Data entries:
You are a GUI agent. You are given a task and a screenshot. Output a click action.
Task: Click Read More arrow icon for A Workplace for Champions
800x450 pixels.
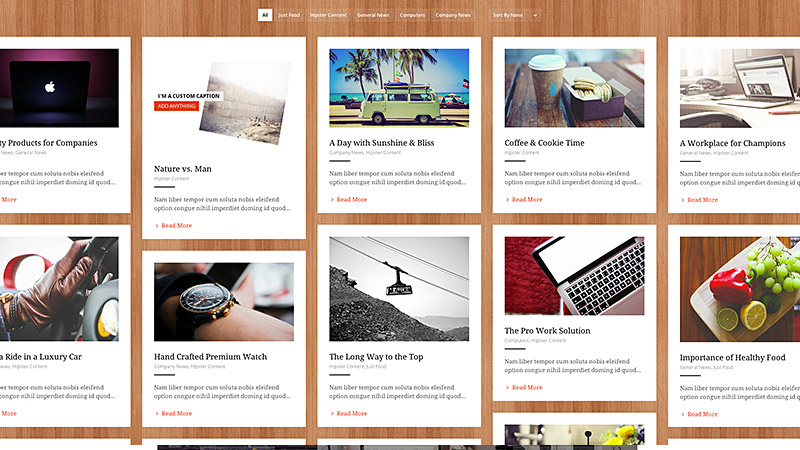click(x=683, y=200)
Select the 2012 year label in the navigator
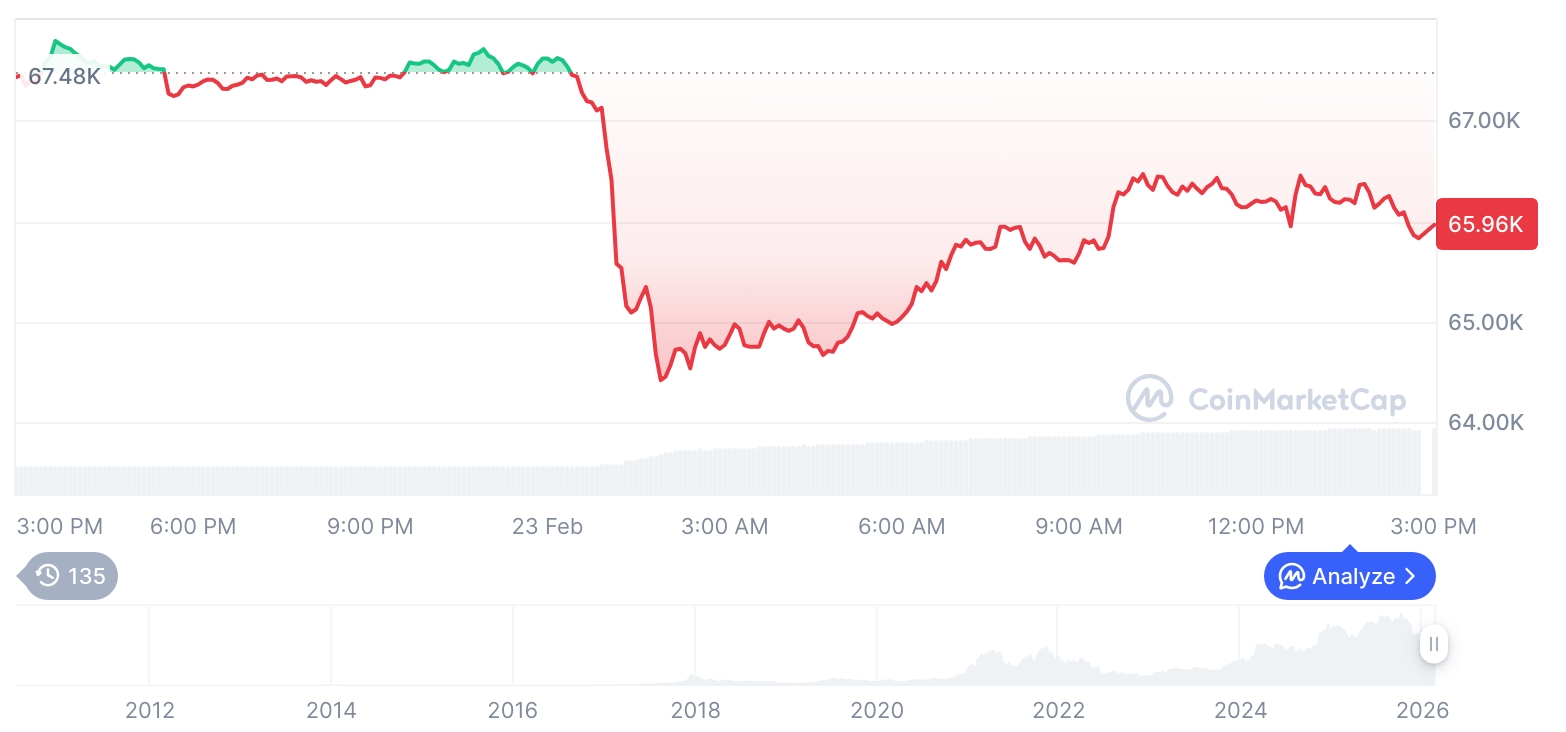This screenshot has height=732, width=1566. point(150,711)
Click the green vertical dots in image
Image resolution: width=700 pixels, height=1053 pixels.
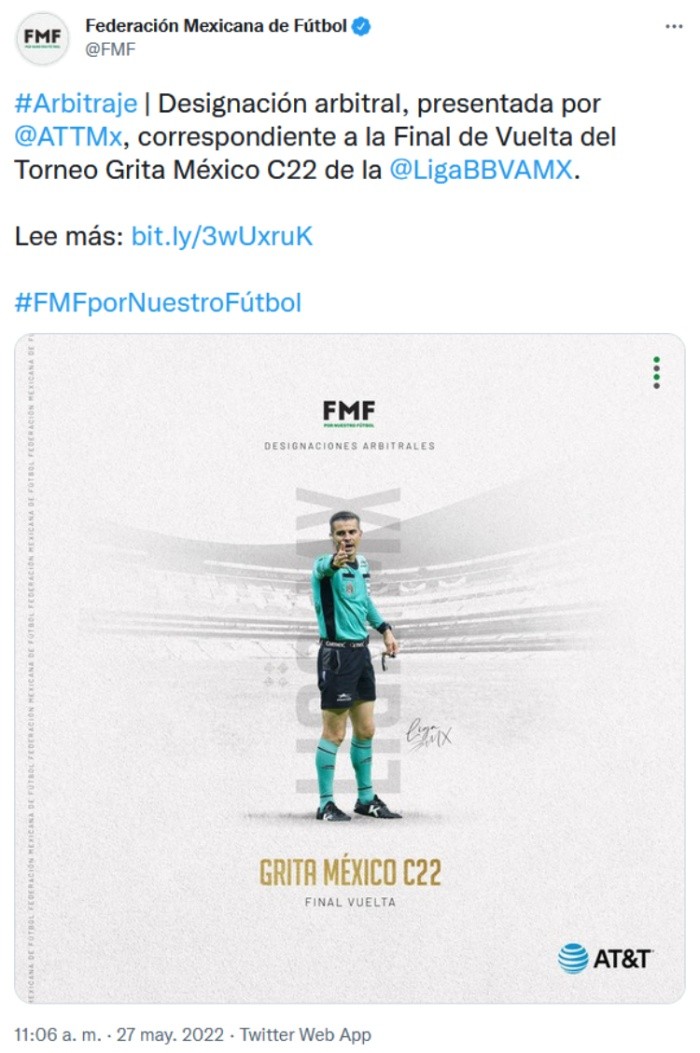[x=656, y=372]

Problem description: Repeat the data word for word, excluding any image.

Result of this exercise:
You are a GUI agent. You are given a task and a screenshot. Output a click action.
Task: Click Read More arrow icon for A Workplace for Champions
800x450 pixels.
click(x=683, y=200)
Select the 2012 year label in the navigator
This screenshot has height=732, width=1566. point(150,711)
Click the green vertical dots in image
Image resolution: width=700 pixels, height=1053 pixels.
[x=656, y=372]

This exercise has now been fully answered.